# YOUR GOAL:
Rewrite the records below with "checkbox" renamed to "check box" everywhere it occurs, leaving everything else unchanged, and omit the pictures from your answer.

# # # #

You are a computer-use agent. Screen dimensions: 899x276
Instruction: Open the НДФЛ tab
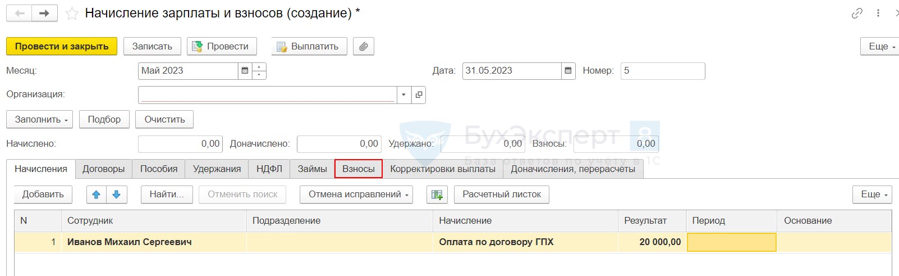[x=269, y=169]
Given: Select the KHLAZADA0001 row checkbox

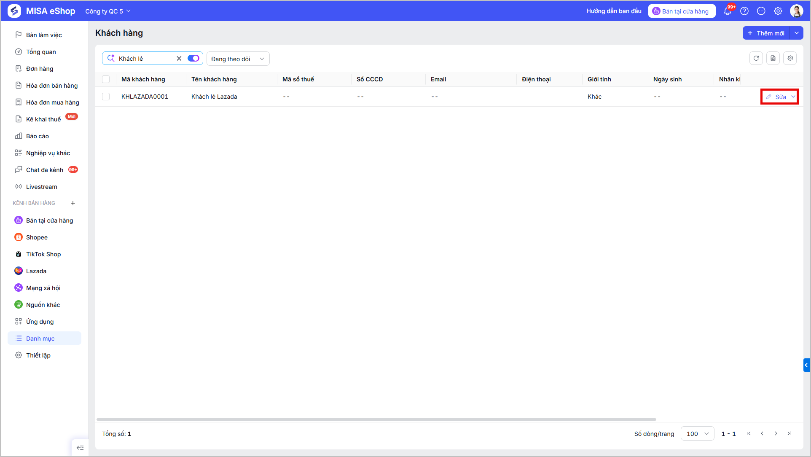Looking at the screenshot, I should pos(106,97).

# # # #

# ANSWER FOR THE TASK:
You are a computer-use agent. Screen dimensions: 899x276
Instruction: Open the НДФЛ tab
[x=269, y=169]
Given: Select the KHLAZADA0001 row check box

Looking at the screenshot, I should pos(106,97).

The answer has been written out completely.